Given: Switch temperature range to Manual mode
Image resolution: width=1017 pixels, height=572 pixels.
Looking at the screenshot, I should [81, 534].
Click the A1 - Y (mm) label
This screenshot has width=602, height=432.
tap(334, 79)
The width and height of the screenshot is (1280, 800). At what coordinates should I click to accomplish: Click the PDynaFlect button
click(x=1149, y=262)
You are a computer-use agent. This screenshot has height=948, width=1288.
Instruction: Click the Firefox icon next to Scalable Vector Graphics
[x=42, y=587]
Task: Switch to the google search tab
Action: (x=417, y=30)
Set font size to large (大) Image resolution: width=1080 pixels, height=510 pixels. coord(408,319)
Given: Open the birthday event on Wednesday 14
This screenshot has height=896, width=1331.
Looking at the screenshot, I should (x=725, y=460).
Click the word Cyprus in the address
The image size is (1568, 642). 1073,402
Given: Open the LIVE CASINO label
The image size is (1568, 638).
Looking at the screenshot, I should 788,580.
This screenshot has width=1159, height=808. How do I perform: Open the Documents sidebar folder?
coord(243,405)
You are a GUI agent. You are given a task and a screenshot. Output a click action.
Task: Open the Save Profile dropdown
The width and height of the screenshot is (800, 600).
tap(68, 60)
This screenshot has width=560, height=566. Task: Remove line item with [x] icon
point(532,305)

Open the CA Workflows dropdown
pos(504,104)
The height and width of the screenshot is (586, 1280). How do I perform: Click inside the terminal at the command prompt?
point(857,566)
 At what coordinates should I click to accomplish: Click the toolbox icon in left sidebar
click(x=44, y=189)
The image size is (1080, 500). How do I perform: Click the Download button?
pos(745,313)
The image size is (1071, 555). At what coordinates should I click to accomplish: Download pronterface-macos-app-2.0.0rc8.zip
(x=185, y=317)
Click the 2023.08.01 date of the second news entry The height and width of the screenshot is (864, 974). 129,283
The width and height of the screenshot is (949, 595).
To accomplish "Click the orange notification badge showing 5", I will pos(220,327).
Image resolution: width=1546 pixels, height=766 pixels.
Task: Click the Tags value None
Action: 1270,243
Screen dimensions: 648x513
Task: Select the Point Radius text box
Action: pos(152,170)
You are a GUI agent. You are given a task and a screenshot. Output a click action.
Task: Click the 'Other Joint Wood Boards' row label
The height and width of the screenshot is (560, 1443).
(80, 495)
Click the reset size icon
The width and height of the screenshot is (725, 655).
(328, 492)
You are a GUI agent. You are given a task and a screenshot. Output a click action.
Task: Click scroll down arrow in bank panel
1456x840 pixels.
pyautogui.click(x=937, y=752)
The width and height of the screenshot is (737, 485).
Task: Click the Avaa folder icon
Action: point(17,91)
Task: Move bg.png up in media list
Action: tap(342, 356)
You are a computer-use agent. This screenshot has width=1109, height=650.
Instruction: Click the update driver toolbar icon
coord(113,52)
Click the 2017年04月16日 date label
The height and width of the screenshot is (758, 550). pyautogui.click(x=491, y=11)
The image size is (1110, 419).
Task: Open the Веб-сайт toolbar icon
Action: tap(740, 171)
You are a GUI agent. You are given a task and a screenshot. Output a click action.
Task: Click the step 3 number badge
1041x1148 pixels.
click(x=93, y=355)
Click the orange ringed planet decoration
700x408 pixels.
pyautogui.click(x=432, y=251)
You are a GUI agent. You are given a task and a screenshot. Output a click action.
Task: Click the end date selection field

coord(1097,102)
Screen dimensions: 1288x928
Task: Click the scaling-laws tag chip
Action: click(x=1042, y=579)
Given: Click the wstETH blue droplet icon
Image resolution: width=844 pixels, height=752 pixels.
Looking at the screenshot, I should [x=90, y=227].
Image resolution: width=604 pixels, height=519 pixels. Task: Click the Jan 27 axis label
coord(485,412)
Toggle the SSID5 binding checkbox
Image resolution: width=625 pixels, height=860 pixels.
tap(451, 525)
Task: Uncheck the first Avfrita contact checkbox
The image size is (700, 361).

**YOUR TASK:** The expected output is each line of the records above that includes the word "computer".

**TASK OUTPUT:**
You are a computer-use agent. This screenshot has height=948, width=1288.
You are a computer-use agent. This screenshot has width=1109, height=650.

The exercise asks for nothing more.